(Data records)
● ● ●

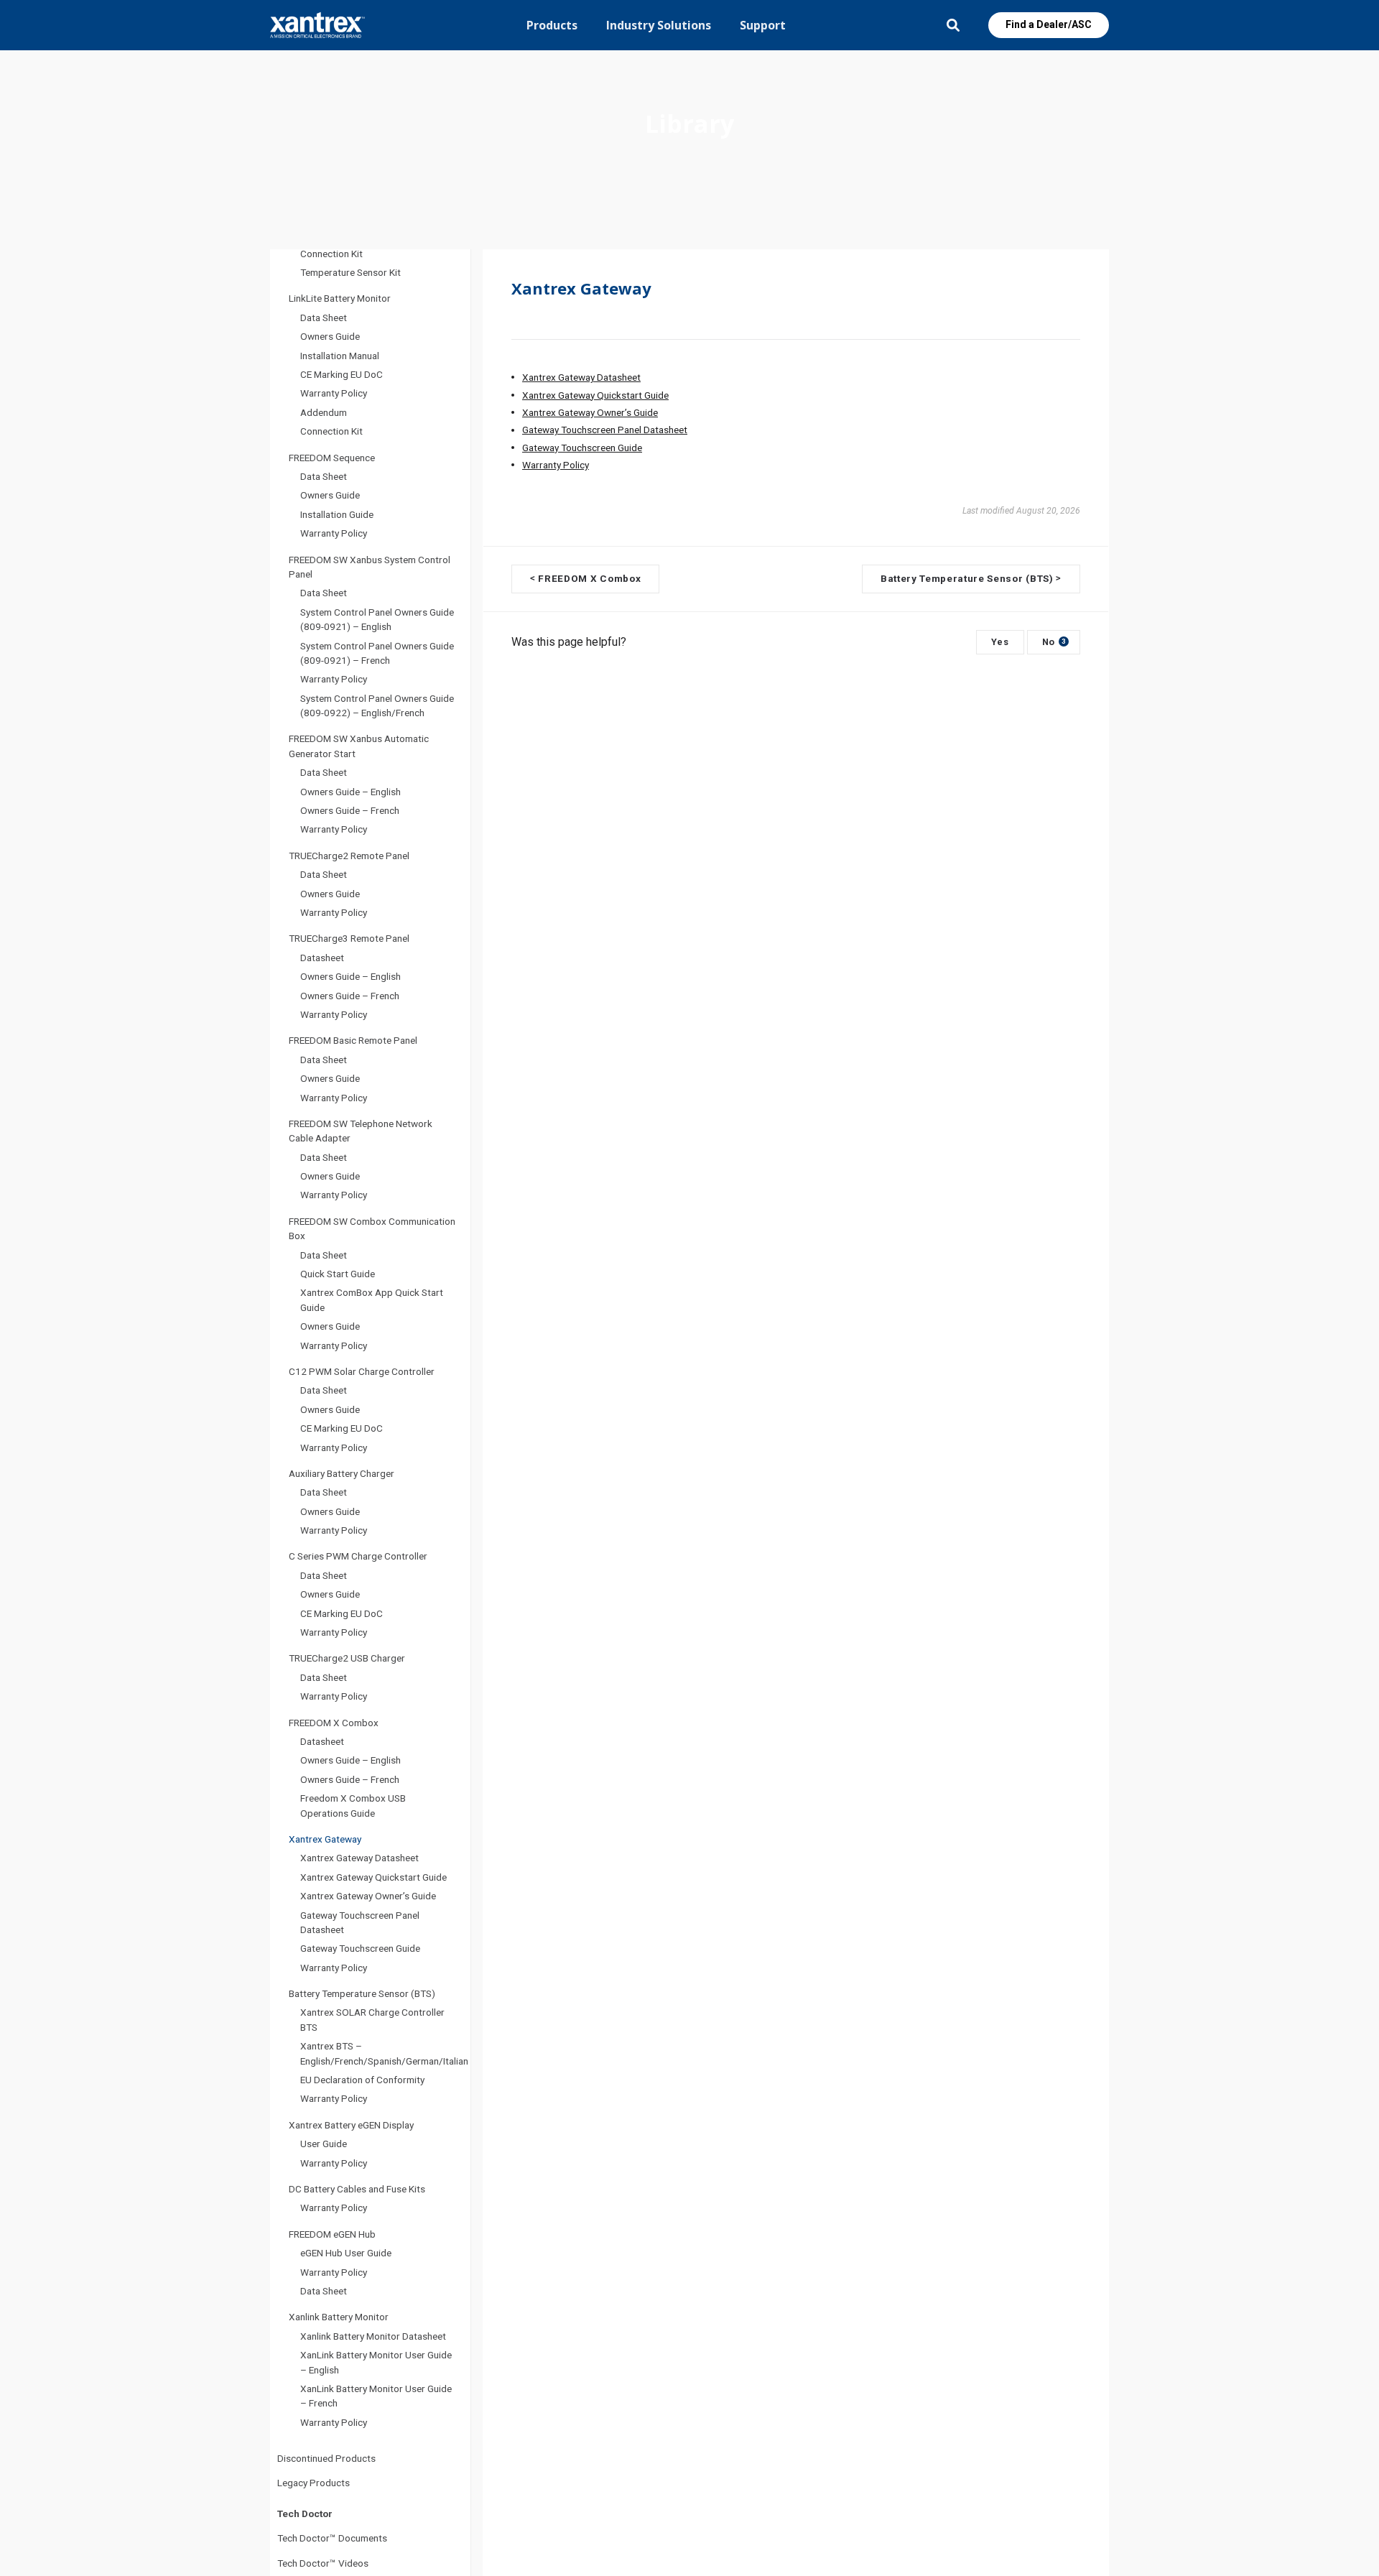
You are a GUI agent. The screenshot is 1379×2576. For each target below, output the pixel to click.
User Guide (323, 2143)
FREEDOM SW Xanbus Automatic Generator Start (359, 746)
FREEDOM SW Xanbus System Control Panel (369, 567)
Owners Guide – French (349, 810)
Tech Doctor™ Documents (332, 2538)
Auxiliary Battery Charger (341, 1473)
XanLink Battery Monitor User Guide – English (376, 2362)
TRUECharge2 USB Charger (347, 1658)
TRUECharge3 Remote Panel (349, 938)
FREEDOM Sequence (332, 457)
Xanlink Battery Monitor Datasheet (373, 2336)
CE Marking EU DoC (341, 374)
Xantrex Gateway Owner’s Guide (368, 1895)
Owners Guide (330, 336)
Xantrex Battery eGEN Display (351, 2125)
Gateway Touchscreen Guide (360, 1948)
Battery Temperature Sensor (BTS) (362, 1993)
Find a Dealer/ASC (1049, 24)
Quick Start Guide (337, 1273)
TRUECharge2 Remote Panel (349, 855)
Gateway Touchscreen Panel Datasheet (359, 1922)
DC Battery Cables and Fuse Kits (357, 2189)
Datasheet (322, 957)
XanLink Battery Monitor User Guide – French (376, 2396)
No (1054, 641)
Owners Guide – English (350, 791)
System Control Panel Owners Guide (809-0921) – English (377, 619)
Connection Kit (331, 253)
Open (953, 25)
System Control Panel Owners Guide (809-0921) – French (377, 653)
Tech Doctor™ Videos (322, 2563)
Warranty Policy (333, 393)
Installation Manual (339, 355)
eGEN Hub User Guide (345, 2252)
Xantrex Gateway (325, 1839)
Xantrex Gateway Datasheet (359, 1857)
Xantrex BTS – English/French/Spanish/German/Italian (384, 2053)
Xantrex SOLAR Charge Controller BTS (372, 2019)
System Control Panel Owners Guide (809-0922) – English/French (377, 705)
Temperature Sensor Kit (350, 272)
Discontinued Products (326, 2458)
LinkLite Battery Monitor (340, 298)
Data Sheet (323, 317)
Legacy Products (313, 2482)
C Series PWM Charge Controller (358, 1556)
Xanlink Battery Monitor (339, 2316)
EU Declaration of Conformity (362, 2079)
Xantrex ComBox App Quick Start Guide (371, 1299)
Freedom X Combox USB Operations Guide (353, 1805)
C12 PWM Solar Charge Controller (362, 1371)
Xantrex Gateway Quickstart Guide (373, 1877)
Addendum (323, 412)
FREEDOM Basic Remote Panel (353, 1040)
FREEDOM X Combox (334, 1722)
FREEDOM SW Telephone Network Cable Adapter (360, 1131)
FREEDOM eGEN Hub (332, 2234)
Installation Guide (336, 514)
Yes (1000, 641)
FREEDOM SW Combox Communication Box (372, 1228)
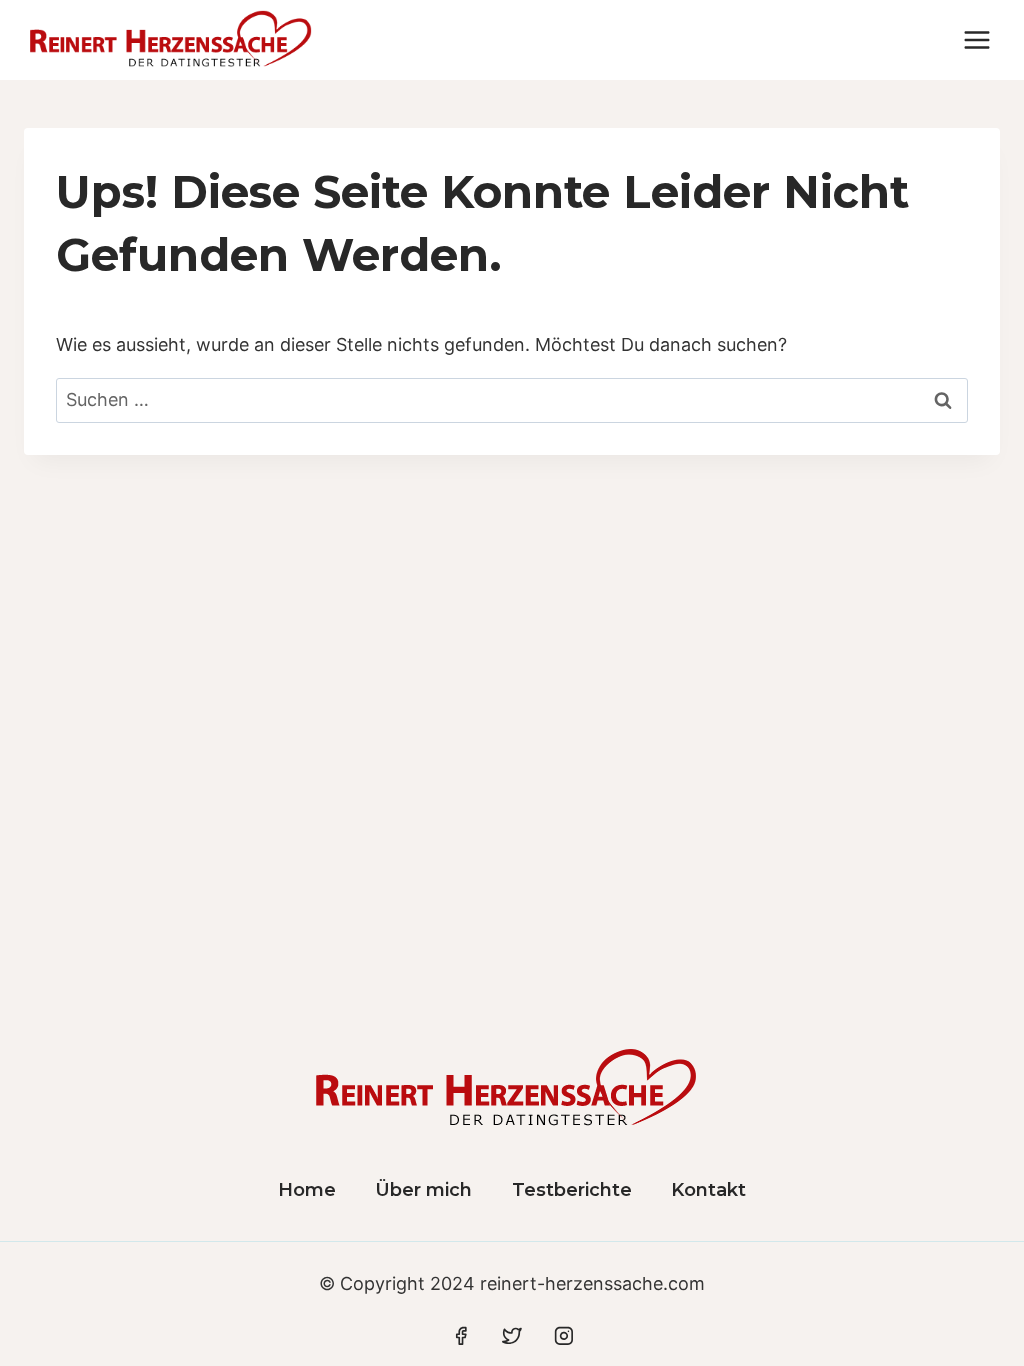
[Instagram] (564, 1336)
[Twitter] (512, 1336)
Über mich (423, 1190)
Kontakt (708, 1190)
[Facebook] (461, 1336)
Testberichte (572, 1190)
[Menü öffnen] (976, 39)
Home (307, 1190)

● ● ●

#### PROBLEM REQUIREMENTS:
Collect each line of the entries that has the word "French", copying it in full.

#### OUTPUT:
Owners Guide – French (349, 810)
XanLink Battery Monitor User Guide – French (376, 2396)
System Control Panel Owners Guide (809-0921) – French (377, 653)
Xantrex BTS – English/French/Spanish/German/Italian (384, 2053)
System Control Panel Owners Guide (809-0922) – English/French (377, 705)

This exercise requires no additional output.